Dans ce sens, Pierre Bertinotti met l’accent sur les valeurs que sont « l’humanisme, qui consiste à mettre l’humain au centre de toutes nos préoccupations et de nos décisions publiques », et « l’universalisme, qui suppose l’égalité de tous les êtres humains entre eux ». Ainsi le racisme ou toute forme de discrimination sont proscrits. Il souligne également trois principes que sont: « la tolérance réciproque, le respect de l’autre et la liberté de choix de chacun ».
Bien que le grand maître du Grand Orient de France affirme que la franc-maçonnerie n’a rien à cacher, les règles et rites d’initiation, mais aussi le fait que la majorité des membres préfèrent cacher leur appartenance à l’organisation contribuent à sa mystification. Au détour d’une discussion en aparté, il a été expliqué que les rites initiatiques sont une manière de matérialiser le passage de la vie d’une personne lambda à celle de franc-maçon avec ses valeurs et ses principes.
Les règles seraient une manière de se protéger, explique-t-il. « Je peux dire que je suis franc-maçon, mais je ne peux pas dire que quelqu’un d’autre l’est. L’engagement que nous prenons est de ne pas dévoiler le statut de celui qui est franc-maçon », souligne Pierre Bertinotti, qui explique que les règles sont surtout là pour se protéger. Il concède qu’aux yeux de la société la franc-maçonnerie a une image négative, pour des raisons historiques.
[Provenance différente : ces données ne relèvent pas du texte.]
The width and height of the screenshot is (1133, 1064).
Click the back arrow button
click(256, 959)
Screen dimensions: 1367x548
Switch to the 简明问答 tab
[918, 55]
« Les francs-maçons visent l’émancipation de l’homme. Ce qui fait que tous les pouvoirs, quels qu’ils soient, ont des appréhensions vis-à-vis des francs-maçons. Les Églises, notamment l’Église catholique, n’ont pas vu d’un bon œil le développement de la franc-maçonnerie, toujours en raison de cette quête de l’émancipation de l’homme et de sa liberté de choix», explique-t-il, en ajoutant qu’il y a aussi « la théorie complotiste qui consiste à toujours chercher un bouc émissaire responsable de tous les problèmes».